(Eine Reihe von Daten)
────

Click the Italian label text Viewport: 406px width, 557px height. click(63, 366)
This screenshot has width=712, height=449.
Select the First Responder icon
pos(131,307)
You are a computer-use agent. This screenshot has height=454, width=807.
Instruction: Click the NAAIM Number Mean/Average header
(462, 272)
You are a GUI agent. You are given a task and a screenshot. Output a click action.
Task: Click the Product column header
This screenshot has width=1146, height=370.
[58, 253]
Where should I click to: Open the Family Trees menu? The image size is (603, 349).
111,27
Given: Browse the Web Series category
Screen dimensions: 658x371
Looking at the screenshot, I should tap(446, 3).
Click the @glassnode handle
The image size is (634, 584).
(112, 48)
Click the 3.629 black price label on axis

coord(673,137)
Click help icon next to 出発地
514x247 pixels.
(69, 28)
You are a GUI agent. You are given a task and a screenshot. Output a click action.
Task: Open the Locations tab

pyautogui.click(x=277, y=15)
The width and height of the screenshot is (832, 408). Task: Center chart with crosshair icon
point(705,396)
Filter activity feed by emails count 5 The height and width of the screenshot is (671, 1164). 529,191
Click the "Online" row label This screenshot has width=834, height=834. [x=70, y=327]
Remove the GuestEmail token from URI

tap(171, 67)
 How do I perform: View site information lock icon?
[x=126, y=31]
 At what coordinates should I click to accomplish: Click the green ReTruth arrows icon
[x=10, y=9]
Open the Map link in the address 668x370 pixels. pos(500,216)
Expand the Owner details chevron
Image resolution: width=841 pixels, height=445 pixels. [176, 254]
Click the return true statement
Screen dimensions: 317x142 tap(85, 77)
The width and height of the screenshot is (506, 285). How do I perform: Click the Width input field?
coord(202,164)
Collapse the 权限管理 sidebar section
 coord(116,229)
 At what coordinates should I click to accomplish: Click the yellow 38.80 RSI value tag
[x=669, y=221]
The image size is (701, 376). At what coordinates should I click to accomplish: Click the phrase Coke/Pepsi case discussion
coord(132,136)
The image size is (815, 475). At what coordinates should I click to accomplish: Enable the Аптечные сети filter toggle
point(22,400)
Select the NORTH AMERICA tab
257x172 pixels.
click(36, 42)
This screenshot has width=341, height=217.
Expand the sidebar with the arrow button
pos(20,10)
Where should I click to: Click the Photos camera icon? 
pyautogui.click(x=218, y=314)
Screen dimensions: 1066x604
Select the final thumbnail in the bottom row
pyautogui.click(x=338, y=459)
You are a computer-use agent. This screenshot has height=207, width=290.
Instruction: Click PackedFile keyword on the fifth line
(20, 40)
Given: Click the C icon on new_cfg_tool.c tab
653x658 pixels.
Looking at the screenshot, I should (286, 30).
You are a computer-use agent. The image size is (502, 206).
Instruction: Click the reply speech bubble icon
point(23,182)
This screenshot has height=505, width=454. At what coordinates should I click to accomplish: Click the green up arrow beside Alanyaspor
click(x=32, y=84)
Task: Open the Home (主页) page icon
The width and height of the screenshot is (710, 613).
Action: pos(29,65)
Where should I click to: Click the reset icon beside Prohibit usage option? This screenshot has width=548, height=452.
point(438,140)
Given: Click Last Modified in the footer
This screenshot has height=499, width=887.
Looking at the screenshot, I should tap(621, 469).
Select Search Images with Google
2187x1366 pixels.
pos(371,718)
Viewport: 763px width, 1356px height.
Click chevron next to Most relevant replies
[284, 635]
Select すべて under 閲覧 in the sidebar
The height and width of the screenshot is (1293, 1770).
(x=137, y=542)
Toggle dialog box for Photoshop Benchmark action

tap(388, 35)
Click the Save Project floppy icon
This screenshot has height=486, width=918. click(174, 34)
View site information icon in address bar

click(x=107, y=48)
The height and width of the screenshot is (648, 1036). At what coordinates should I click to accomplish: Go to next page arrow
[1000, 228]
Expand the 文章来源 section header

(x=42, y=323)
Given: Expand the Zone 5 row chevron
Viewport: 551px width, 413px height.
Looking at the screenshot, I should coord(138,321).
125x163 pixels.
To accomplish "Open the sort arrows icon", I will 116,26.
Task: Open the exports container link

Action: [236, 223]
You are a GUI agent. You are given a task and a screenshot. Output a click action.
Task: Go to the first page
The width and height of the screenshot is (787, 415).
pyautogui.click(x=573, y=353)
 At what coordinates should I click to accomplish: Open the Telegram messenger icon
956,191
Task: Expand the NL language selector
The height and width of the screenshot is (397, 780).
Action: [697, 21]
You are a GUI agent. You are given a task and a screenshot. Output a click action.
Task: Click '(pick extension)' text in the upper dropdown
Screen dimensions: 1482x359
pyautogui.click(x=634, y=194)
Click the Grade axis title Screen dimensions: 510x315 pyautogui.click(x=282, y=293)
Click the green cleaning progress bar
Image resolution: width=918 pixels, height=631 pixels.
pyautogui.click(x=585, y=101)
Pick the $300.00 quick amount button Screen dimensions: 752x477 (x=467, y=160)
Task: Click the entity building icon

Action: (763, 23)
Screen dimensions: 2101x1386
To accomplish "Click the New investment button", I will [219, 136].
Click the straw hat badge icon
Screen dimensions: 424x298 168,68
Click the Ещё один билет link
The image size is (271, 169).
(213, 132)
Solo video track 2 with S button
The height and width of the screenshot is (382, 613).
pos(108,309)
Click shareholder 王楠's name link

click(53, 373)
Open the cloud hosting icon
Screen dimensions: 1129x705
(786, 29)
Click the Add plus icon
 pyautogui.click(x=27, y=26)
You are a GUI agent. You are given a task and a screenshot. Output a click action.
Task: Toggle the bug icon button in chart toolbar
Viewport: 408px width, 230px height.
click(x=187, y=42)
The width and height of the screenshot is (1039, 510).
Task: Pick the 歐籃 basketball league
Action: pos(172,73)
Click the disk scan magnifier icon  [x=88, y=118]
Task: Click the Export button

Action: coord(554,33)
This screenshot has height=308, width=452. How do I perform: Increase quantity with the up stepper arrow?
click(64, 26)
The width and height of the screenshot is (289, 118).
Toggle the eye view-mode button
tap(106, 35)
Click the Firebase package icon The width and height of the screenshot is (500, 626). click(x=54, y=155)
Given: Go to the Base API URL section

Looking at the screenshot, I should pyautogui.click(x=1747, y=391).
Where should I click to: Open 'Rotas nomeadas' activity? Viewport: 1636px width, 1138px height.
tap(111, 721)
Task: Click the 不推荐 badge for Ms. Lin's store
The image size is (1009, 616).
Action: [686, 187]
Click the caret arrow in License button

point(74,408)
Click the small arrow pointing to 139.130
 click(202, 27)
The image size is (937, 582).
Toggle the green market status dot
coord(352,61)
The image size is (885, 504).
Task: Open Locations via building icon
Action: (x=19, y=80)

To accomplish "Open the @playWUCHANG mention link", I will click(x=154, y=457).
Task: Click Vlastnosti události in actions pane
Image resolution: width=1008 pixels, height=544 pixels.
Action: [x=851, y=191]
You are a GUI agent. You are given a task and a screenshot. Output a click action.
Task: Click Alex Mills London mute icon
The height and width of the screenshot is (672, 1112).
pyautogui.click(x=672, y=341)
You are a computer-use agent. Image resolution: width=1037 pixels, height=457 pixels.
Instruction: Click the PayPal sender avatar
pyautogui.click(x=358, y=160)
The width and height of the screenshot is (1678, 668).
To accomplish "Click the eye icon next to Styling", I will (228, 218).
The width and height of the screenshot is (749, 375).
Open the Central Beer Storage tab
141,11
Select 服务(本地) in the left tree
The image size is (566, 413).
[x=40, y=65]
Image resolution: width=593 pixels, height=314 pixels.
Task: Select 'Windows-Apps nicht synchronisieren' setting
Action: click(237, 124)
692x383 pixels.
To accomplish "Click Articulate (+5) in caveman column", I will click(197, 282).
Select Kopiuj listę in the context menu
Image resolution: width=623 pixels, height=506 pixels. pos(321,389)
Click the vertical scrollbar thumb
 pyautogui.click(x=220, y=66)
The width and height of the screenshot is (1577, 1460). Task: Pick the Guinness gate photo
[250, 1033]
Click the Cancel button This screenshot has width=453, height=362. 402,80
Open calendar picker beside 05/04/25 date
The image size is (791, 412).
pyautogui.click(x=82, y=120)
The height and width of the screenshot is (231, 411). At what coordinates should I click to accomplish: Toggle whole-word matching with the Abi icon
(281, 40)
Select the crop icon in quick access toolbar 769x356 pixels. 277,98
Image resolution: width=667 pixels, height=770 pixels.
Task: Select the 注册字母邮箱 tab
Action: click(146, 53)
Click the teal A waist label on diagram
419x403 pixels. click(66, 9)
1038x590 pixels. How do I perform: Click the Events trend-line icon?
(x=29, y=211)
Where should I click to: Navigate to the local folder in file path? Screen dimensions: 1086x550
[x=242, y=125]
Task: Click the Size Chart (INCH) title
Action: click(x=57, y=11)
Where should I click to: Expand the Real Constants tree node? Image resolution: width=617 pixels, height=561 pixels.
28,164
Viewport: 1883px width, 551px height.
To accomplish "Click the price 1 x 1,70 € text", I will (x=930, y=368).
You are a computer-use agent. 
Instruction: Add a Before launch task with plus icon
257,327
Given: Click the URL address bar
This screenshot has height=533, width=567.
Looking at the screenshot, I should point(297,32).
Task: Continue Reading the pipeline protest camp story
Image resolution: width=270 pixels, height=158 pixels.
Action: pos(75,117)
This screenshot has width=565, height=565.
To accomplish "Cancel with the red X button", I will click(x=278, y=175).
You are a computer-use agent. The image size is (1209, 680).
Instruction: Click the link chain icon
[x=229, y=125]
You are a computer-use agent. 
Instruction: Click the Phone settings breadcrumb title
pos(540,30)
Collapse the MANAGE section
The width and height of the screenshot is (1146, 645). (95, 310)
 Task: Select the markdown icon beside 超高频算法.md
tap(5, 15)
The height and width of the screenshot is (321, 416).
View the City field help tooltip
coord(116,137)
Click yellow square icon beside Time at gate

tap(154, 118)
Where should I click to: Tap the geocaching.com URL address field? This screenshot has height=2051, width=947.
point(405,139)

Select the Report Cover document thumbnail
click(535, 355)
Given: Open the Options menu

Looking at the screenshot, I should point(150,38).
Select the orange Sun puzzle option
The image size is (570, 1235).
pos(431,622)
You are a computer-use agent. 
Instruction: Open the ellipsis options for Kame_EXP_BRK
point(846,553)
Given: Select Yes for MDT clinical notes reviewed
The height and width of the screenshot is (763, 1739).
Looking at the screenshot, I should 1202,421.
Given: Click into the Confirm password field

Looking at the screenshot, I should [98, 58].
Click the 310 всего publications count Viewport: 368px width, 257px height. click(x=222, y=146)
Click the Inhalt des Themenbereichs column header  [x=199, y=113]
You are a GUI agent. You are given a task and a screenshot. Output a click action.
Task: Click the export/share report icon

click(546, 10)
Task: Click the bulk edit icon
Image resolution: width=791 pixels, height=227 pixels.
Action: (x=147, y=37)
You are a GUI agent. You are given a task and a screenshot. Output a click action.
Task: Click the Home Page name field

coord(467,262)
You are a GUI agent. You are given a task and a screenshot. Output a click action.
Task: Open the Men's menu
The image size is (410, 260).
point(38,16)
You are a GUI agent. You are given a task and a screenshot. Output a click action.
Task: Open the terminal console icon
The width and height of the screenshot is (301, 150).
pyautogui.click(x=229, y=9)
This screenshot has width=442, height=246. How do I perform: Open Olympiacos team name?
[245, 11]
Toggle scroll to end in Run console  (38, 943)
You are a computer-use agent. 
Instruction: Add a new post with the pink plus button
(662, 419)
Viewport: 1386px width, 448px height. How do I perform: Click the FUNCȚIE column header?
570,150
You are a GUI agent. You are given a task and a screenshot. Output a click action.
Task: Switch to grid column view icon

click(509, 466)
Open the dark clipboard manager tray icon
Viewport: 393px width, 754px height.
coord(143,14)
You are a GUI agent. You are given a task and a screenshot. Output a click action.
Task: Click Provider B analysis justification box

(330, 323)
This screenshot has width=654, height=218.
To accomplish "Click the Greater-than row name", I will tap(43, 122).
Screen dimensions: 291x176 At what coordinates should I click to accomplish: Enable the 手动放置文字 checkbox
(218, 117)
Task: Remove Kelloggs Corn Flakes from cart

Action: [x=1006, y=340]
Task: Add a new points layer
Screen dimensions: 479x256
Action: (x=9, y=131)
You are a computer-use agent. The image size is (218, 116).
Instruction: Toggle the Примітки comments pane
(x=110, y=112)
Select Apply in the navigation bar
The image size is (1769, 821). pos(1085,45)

────

• **AUFGABENSTELLUNG**
Entnimm den Daten oben alles von der Zeile mit „Screen dimensions: 2101x1386“ bis hinunter zur Zeile mit „pyautogui.click(x=27, y=26)“. Gib diese Zeilen einschließlich beider Endzeilen wortgetreu wieder.

• **LÖSUNG DER AUFGABE**
Screen dimensions: 2101x1386
To accomplish "Click the New investment button", I will [219, 136].
Click the straw hat badge icon
Screen dimensions: 424x298 168,68
Click the Ещё один билет link
The image size is (271, 169).
(213, 132)
Solo video track 2 with S button
The height and width of the screenshot is (382, 613).
pos(108,309)
Click shareholder 王楠's name link

click(53, 373)
Open the cloud hosting icon
Screen dimensions: 1129x705
(786, 29)
Click the Add plus icon
 pyautogui.click(x=27, y=26)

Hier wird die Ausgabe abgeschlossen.